## [Text provided]
Apple unveiled five new apps last week, including four announced at WWDC 2026 alongside its upcoming fall software updates, one released as developer beta, and one released independently by its subsidiary Claris.
Siri AI app
One of the biggest announcements at WWDC 2026 was Siri AI, a complete overhaul of Apple’s voice assistant that, for the first time, comes with a dedicated standalone app.
Like other chatbots, Siri can search the web and access general knowledge about the world, evaluate documents, solve math problems, and take actions within and between apps, such as getting turn-by-turn directions on Maps with multiple stops, editing and sharing photos, or composing an email in the user’s writing style. The app allows users to type or talk to it like a thread and syncs chat history across devices via iCloud.
The Siri app is available in most of Apple’s next-generation operating systems, arriving this fall in iOS 27, iPadOS 27, macOS Golden Gate, watchOS 27, and visionOS 27. The operating systems are currently available to developers in beta, although access to Siri AI itself involves a waiting list. The AI Siri will not be available in the EU at launch, although Apple says it is working on a path forward.

## [Directions]
A – Reproduce the part of the article on Apple's new apps starting at "Like other chatbots, Siri" and ending at "devices via iCloud.".
B – According to the article on Apple's new apps, how does the Siri app sync chat history across devices?
The records have no role in any of this.

(Stored items)

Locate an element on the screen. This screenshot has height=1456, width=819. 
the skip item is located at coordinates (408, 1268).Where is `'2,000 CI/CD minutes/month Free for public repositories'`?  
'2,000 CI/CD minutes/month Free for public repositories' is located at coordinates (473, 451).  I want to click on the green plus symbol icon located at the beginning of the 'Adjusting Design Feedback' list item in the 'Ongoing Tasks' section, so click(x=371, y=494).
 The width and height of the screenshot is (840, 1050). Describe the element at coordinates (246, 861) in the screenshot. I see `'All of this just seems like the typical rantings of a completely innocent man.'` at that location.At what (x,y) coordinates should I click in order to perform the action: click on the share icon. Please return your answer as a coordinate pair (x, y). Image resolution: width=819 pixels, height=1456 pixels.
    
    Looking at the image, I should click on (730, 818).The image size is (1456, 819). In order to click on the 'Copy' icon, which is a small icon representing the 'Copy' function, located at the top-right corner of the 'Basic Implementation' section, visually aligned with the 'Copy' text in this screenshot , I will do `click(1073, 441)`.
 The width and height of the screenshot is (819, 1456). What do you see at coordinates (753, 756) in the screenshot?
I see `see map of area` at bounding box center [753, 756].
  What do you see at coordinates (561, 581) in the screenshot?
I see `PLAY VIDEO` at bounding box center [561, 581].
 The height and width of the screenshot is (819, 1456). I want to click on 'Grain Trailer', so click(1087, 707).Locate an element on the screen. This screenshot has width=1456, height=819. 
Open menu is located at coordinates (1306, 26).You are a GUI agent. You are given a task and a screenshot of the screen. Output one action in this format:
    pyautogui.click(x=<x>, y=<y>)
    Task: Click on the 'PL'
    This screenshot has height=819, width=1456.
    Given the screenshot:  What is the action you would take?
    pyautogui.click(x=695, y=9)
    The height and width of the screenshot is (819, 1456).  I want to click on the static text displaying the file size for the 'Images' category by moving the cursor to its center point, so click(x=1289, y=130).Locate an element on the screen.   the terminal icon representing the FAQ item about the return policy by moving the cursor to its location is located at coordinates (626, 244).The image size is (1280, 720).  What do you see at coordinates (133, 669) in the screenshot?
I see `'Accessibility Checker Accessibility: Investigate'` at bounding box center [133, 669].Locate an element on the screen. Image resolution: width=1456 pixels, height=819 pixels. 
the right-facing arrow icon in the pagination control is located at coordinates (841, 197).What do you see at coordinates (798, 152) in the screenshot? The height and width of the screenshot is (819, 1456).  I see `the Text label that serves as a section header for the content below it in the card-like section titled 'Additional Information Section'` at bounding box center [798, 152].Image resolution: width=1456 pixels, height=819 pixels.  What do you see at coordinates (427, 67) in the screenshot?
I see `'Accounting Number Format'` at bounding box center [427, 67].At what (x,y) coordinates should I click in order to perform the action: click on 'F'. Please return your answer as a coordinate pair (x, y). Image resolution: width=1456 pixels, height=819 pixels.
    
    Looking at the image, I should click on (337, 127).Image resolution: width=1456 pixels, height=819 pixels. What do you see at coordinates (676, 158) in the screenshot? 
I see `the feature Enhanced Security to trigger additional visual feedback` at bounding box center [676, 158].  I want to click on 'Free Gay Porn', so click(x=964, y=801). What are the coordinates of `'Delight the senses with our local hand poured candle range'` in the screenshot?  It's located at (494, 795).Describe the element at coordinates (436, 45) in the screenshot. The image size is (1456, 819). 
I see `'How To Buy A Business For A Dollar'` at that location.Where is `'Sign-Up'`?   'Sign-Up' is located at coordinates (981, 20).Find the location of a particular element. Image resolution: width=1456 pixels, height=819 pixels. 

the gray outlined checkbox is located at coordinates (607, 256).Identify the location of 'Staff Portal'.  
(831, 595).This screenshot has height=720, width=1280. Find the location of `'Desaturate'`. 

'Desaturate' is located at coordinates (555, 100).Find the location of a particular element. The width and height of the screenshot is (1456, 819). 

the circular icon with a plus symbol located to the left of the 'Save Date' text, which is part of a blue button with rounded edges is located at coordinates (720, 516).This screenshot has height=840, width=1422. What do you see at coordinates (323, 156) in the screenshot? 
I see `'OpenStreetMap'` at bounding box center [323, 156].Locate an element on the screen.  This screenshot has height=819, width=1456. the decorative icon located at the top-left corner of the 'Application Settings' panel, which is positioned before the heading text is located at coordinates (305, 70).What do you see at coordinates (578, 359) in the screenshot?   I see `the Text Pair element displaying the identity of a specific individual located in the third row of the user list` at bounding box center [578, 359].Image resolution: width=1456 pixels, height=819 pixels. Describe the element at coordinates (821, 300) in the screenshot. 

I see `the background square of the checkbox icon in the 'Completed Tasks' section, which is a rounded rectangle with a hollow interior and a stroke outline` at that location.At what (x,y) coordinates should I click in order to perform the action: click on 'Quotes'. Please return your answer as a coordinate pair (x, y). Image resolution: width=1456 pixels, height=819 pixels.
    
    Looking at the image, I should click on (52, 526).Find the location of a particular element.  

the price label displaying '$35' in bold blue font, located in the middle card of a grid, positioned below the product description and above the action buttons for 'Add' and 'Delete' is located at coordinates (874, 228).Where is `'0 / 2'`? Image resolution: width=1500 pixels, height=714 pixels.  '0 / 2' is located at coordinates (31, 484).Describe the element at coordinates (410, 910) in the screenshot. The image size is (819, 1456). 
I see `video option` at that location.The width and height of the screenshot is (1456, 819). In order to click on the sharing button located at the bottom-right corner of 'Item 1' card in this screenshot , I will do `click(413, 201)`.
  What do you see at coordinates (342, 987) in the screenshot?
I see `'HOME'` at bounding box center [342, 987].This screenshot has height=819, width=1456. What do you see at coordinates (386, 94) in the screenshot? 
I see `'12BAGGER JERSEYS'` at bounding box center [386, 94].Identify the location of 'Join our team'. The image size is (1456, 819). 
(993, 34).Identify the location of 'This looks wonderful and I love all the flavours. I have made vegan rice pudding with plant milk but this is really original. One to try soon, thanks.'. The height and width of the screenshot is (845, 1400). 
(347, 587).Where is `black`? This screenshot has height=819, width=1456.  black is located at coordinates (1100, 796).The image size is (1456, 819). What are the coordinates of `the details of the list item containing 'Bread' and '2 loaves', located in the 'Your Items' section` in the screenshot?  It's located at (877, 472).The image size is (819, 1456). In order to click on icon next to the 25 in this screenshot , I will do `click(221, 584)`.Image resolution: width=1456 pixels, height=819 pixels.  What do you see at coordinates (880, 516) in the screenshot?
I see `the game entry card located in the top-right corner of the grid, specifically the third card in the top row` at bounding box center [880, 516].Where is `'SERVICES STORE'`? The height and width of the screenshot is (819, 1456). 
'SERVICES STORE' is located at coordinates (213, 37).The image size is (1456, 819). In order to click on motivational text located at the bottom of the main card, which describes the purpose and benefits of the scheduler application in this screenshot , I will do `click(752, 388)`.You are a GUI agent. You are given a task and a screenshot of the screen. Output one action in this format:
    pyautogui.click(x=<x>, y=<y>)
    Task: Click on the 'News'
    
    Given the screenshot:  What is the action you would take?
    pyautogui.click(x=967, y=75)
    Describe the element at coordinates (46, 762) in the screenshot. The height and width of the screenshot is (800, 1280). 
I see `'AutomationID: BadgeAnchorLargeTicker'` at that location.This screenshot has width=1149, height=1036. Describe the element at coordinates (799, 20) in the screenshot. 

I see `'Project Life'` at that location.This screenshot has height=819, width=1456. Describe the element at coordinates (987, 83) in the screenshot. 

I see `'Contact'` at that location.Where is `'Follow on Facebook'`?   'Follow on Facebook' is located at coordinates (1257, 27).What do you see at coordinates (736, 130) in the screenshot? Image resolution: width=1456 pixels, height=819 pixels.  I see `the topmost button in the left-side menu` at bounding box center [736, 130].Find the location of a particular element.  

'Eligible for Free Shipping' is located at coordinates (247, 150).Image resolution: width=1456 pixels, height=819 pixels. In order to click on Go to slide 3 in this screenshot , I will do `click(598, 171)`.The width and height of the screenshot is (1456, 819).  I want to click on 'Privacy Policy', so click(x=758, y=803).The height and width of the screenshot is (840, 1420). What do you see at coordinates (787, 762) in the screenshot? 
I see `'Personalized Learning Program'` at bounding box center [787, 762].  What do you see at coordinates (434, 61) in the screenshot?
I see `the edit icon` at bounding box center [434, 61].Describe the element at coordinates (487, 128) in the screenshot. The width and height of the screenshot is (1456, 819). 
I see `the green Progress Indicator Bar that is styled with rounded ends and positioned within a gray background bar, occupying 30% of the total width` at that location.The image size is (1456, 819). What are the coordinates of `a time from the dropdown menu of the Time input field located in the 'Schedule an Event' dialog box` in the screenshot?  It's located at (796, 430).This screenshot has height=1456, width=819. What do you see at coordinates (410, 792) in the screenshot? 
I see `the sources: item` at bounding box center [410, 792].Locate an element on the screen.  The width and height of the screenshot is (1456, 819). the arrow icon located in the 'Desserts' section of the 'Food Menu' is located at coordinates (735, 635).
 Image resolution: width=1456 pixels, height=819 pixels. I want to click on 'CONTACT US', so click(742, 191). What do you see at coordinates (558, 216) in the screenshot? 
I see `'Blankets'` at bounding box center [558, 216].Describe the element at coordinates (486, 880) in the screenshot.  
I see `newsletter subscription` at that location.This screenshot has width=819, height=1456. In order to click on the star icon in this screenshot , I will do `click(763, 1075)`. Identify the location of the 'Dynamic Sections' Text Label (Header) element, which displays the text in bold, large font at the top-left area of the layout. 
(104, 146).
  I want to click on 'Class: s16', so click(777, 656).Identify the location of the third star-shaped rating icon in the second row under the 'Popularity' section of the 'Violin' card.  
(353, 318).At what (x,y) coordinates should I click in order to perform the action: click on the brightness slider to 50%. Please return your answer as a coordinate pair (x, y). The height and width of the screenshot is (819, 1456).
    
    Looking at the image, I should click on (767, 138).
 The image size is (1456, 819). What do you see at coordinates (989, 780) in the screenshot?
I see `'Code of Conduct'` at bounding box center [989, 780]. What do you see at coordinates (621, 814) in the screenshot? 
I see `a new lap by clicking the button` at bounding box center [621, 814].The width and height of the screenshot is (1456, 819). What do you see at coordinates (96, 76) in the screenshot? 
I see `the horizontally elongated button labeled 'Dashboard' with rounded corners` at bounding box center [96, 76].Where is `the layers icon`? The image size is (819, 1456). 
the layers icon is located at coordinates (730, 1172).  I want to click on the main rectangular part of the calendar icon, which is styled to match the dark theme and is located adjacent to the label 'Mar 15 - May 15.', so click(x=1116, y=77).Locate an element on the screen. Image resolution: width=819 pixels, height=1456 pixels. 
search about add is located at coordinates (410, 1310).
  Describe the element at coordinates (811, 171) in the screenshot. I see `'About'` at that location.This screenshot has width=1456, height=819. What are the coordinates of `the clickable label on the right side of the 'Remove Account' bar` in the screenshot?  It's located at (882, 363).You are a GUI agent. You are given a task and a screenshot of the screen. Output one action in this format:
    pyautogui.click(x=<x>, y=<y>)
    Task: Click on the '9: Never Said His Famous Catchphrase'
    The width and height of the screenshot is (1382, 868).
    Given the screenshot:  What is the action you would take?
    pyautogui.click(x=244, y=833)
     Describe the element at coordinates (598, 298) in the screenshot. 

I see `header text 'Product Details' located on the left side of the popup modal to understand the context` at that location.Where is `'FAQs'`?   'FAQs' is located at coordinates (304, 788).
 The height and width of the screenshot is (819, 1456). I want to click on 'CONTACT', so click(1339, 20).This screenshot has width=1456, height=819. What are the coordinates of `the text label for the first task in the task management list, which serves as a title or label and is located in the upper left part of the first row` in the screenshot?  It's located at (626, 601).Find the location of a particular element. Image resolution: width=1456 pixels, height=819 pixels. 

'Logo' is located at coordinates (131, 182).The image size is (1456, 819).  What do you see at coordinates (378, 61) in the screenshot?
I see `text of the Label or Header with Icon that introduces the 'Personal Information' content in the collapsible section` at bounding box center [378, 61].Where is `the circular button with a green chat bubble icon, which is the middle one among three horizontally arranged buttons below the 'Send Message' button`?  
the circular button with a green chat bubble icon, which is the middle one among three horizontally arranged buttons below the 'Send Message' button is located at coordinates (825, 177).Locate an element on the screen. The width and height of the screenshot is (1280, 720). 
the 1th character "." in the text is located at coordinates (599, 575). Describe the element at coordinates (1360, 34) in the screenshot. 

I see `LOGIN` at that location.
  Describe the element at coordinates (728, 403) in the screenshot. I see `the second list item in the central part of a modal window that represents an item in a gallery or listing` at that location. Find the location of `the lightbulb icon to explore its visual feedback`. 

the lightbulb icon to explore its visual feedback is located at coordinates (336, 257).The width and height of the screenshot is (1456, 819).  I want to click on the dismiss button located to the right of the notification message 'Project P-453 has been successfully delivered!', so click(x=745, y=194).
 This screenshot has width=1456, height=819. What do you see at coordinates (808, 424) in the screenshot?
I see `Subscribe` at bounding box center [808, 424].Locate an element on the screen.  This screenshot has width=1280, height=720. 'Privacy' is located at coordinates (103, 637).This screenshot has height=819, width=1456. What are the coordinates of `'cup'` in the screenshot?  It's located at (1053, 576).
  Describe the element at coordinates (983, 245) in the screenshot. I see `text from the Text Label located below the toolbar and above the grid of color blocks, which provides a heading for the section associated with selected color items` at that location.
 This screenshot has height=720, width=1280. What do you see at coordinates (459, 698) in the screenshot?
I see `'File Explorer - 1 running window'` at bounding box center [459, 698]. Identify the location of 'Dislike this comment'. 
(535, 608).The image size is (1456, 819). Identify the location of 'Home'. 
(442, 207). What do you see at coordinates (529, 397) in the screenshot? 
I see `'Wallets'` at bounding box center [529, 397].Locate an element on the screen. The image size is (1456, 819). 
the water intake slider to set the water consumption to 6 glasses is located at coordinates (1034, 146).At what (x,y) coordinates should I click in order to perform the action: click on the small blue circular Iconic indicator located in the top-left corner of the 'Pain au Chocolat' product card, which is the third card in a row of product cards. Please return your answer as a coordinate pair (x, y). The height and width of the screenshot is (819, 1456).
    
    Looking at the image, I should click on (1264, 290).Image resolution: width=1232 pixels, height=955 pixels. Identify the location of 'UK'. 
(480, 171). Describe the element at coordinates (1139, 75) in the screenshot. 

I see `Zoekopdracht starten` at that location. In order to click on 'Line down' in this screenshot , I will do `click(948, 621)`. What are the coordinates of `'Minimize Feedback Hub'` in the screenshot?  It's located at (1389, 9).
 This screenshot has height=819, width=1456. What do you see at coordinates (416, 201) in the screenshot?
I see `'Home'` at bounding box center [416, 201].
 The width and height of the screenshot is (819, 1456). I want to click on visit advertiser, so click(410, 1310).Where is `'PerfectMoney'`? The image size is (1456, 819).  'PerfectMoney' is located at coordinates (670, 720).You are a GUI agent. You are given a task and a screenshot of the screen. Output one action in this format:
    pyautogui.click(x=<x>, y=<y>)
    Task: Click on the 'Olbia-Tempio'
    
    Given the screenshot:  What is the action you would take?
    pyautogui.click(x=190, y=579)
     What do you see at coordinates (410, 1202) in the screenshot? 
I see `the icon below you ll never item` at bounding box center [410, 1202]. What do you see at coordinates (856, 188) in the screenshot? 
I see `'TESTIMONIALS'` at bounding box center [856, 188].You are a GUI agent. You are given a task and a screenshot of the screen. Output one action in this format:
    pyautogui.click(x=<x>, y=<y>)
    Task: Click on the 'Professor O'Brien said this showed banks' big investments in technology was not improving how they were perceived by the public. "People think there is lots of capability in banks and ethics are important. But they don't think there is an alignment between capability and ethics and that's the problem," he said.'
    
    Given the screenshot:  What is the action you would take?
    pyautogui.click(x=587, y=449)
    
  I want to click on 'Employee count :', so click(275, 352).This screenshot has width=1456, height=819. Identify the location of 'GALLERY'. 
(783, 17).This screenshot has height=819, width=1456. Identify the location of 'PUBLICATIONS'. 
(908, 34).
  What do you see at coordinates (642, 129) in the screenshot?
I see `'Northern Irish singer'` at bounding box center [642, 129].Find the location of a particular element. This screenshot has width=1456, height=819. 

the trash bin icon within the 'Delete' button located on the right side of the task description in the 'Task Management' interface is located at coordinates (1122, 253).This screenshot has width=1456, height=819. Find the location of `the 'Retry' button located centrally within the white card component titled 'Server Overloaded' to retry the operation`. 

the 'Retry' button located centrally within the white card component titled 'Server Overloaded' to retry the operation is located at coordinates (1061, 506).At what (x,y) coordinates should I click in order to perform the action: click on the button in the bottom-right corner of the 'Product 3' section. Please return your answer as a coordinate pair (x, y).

## [Your responses]
A –
Like other chatbots, Siri can search the web and access general knowledge about the world, evaluate documents, solve math problems, and take actions within and between apps, such as getting turn-by-turn directions on Maps with multiple stops, editing and sharing photos, or composing an email in the user’s writing style. The app allows users to type or talk to it like a thread and syncs chat history across devices via iCloud.

B – Via iCloud.